Netanyahu has said he would honor the ruling, while Jewish settlers and their hard-line allies in Netanyahu's government have vowed to resist the order.
Netanyahu announced his decision shortly after parliament rejected an attempt by hard-line lawmakers to prevent the Ulpana demolition. The proposal sought to leave the buildings, home to 30 families, intact and instead compensate the Palestinian landowners. But under pressure from Netanyahu, the parliament resoundingly defeated the measure by a 69-22 vote.
Netanyahu opposed the bill, saying it would likely be overturned by the Supreme Court and generate harsh international criticism.
In order to blunt settler anger, Netanyahu has come up with a novel solution: Instead of demolishing the buildings, he plans on removing them from their foundations and transferring them to the nearby settlement of Beit El. In addition, he said he would build 300 more homes in Beit El.
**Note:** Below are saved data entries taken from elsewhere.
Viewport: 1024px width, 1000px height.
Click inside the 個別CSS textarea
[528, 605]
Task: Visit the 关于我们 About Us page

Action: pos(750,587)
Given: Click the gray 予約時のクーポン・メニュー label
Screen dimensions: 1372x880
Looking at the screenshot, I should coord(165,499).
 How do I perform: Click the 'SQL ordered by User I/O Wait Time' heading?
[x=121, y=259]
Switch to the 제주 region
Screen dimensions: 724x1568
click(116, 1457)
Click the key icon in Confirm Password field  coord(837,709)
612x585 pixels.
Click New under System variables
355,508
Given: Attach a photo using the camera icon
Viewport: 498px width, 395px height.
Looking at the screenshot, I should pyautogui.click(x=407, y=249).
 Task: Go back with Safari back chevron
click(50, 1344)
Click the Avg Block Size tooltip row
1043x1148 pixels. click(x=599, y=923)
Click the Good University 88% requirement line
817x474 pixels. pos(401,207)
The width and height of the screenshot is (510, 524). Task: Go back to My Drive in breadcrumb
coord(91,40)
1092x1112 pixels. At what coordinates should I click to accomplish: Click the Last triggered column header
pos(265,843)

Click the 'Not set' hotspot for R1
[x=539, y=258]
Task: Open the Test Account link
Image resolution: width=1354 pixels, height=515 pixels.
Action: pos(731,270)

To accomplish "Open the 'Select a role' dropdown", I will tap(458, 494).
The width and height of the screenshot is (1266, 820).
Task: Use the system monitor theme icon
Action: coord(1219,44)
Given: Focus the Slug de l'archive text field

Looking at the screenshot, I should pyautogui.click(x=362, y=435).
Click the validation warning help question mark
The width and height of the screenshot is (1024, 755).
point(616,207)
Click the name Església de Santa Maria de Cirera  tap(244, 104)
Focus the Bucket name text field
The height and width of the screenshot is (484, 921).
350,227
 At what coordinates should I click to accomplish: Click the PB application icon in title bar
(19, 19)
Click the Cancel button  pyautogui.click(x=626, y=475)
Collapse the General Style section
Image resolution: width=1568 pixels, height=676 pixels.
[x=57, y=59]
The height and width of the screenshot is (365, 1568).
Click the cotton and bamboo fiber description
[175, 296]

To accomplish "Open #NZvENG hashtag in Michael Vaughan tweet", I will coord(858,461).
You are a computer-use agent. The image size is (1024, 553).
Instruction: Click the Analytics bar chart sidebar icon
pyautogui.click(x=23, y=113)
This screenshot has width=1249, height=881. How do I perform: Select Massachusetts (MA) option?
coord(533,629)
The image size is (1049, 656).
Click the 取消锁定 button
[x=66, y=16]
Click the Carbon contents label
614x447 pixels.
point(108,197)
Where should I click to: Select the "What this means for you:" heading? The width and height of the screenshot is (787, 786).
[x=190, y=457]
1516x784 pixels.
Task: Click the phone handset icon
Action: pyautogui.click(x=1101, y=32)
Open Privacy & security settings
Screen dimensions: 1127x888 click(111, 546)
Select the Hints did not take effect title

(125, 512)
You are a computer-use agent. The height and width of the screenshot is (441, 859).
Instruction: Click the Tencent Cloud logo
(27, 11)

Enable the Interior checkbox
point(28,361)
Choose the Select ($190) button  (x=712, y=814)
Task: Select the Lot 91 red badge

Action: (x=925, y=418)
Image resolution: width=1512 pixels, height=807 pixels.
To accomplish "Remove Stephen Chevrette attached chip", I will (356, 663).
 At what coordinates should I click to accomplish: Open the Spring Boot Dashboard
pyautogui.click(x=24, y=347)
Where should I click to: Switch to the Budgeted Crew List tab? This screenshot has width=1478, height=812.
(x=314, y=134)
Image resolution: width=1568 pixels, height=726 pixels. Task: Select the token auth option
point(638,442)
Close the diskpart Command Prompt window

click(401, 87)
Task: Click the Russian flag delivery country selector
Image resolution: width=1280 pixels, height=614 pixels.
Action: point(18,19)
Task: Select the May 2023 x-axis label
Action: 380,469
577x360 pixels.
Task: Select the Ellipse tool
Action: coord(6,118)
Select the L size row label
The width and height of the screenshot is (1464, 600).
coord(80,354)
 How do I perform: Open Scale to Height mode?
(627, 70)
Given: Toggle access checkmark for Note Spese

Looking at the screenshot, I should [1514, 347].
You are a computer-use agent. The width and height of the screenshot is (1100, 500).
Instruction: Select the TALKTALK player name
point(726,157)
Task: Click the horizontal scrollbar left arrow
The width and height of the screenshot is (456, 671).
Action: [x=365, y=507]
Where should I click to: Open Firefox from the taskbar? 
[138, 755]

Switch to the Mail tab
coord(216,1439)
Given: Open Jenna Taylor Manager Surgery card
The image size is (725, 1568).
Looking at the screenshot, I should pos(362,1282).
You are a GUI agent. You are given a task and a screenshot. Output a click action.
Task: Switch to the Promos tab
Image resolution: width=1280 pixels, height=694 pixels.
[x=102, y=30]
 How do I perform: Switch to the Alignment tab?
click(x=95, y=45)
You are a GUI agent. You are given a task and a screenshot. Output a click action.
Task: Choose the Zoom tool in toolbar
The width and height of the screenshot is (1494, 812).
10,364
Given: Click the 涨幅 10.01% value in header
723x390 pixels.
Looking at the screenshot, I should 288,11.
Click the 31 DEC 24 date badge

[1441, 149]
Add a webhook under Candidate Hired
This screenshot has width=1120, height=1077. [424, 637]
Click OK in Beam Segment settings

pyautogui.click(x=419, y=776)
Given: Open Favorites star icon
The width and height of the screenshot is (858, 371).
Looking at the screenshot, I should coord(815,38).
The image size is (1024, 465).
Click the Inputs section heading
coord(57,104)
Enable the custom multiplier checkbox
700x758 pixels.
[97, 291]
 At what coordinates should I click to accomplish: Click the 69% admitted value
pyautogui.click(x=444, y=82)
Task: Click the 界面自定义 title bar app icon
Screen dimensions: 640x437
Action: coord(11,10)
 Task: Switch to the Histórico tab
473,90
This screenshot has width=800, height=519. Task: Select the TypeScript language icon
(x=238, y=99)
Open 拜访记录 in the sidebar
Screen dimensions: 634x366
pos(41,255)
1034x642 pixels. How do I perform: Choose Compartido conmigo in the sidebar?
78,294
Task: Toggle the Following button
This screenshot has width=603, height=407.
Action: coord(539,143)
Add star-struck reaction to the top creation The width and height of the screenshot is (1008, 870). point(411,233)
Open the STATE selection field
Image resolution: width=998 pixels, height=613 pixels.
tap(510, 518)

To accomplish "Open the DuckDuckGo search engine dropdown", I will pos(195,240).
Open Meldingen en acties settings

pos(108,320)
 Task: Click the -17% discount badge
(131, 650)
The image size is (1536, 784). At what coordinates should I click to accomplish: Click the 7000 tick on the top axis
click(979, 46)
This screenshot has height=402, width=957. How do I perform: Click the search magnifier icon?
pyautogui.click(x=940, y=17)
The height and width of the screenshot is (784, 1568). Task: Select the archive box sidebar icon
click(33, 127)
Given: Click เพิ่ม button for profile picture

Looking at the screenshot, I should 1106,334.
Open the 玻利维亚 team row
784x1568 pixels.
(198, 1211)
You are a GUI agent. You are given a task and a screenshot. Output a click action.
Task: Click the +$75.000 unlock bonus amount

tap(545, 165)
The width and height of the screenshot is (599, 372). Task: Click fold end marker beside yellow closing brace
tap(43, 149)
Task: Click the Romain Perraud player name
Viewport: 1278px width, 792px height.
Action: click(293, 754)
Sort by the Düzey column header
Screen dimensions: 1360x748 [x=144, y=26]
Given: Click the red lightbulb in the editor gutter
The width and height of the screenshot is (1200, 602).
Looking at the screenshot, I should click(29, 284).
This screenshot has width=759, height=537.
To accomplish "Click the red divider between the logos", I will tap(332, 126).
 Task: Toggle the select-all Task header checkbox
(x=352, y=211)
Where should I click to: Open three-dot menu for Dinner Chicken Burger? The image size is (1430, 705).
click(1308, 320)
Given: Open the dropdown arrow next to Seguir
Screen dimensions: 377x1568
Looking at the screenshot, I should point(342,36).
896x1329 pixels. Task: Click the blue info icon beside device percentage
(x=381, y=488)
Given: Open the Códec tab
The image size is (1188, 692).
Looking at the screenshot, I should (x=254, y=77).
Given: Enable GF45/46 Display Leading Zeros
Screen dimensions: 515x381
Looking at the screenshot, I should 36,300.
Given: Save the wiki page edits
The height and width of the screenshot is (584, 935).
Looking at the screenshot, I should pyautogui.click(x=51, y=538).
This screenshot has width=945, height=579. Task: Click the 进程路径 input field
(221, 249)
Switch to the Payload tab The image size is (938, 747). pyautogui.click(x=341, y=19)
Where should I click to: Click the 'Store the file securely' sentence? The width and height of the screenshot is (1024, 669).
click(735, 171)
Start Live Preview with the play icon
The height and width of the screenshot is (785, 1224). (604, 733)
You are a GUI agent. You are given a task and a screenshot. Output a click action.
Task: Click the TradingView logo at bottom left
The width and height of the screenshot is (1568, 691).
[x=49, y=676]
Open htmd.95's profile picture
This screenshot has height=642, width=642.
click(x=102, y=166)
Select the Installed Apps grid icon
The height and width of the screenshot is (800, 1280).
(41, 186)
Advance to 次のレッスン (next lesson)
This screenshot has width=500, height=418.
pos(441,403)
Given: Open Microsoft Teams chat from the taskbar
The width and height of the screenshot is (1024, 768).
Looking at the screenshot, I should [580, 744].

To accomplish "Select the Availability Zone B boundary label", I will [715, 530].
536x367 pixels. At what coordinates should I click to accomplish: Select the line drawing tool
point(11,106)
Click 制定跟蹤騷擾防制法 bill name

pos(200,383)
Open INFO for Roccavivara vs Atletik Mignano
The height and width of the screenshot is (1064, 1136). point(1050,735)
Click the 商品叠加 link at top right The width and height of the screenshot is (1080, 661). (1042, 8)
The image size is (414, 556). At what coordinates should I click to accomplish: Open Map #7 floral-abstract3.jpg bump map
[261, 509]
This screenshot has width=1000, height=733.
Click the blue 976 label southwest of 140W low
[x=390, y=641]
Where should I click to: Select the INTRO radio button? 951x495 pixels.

"Israel is a democracy that observes the law, and as prime minister I am obligated to preserve the law and preserve the settlements, and I say here that there is no contradiction between the two," Netanyahu said.
"This formula strengthens settlements," he added. ""The court ruled what it did, and we respect its decision. In parallel, Beit El will be expanded. The 30 families will stay in Beit El and they will be joined by 300 new families."
Chief Palestinian negotiator Saeb Erekat condemned the new construction. "This is a very grave development, this undermines all efforts to revive the peace making between the two sides," he said.
In Washington, State Department spokesman Mark Toner said the planned construction "undermines peace efforts." He said, "We do not accept the legitimacy of continued Israeli settlement activity. And, we want to see both parties refrain from these kinds of actions and to get back into negotiations."
An Israeli official said it was unclear how long the Ulpana move would take or how much it would cost. He said the plan is for the homes in Ulpana to be removed from their current location by the July 1 deadline. It is possible the residents will need temporary housing while the buildings are transferred. He spoke on condition of anonymity because final details still need to be worked out.
Netanyahu's plan has come under fire from various quarters. Critics say the move is unnecessarily expensive and complicated. Settlers reject any move of the buildings.
About 2,000 settlers, nearly all of them observant Jews, with men wearing knit skullcaps and females in long skirts, demonstrated outside the parliamentary building ahead of Wednesday's vote, and some activists have begun hunger strikes to protest the planned destruction of Ulpana.
Settler leaders have promised to resist the order, though they say their opposition will be peaceful. Police said two arrests were made when young demonstrators scuffled with authorities.
"The Knesset chose destruction instead of construction. We will not be deterred. We will continue to build," said settler leader Dani Dayan.
Jewish settlements are at the heart of the current impasse in Mideast peace efforts.
Peace talks between Israel and the Palestinians broke down three years ago, and the Palestinians refuse to restart negotiations until Israel freezes settlement construction in the West Bank and east Jerusalem.
The Palestinians claim both areas, captured by Israel in the 1967 Mideast war, for a future state. With 500,000 Israelis now living on land claimed by the Palestinians, they say their dream of gaining independence is growing ever more distant.
Netanyahu says talks should resume without any preconditions and has rejected calls for a full settlement freeze.